Airline Towns Feel Pinch of Industry Woes
PEACHTREE CITY, Ga. (AP) _ This tree-lined Atlanta suburb bears little resemblance to Rust Belt communities, but the ``For Sale″ signs posted outside $250,000-and-up homes betray the fact that like factory and mill towns, this area is suffering amid the decline of its major industry.
Layoffs at the major airlines, particularly at Delta, have hit hard, forcing employees to cut their spending and, in some cases, move away.
Furloughed Delta pilot Grady Boyce is doing without the luxuries that drive economies in airline towns: No more movies, no eating out, no expensive gifts.
``First time you get furloughed, you figure you’re not going to be out that long,″ said Boyce, 34, who has been off the job a year. ``It takes a while to settle in. You go through depression, a whole cycle of getting over the shock. It’s really a bummer for the people it affects.″
The lingering effect of the Sept. 11 terrorist attacks continues to weigh on the industry _ Delta and Northwest reported heavy losses in the first quarter, gave gloomy outlooks and have laid off thousands of workers. Delta has laid off 16,000 employees since the attacks and has 1,116 pilots on furlough, the pilots’ union says.
The war in Iraq and the SARS virus in Asia have slowed international travel even more. And the struggling economy has prompted deep travel discounts.
All that trickles down to the communities the airlines’ employees call home.

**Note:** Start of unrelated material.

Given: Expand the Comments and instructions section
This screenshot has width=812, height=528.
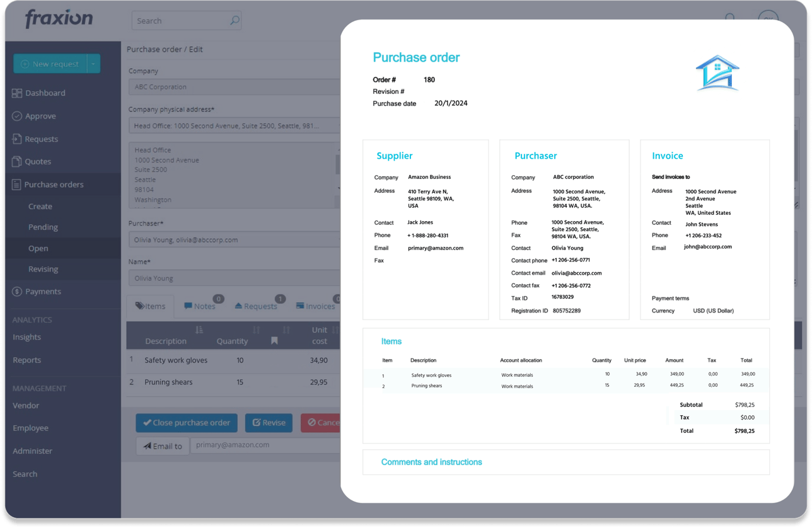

In Peachtree City, an upper middle-class community of 35,000 about 30 miles south of Atlanta and close to Hartsfield International Airport, one in 20 households has some connection to the aviation industry.
Sales tax revenue has dropped 3 percent in the past year, and small restaurants and mom-and-pop shops that relied on the airline employees are hurting.
Chris Clark of the Fayette County Development Authority said his office helped 187 small businesses last fiscal year that were looking to downsize or were on the verge of closing. That number has swelled to 255 so far this year in part because of Delta’s problems, he said.
``We’ve seen some stores change their hours, a few close, some look to other areas,″ Clark said.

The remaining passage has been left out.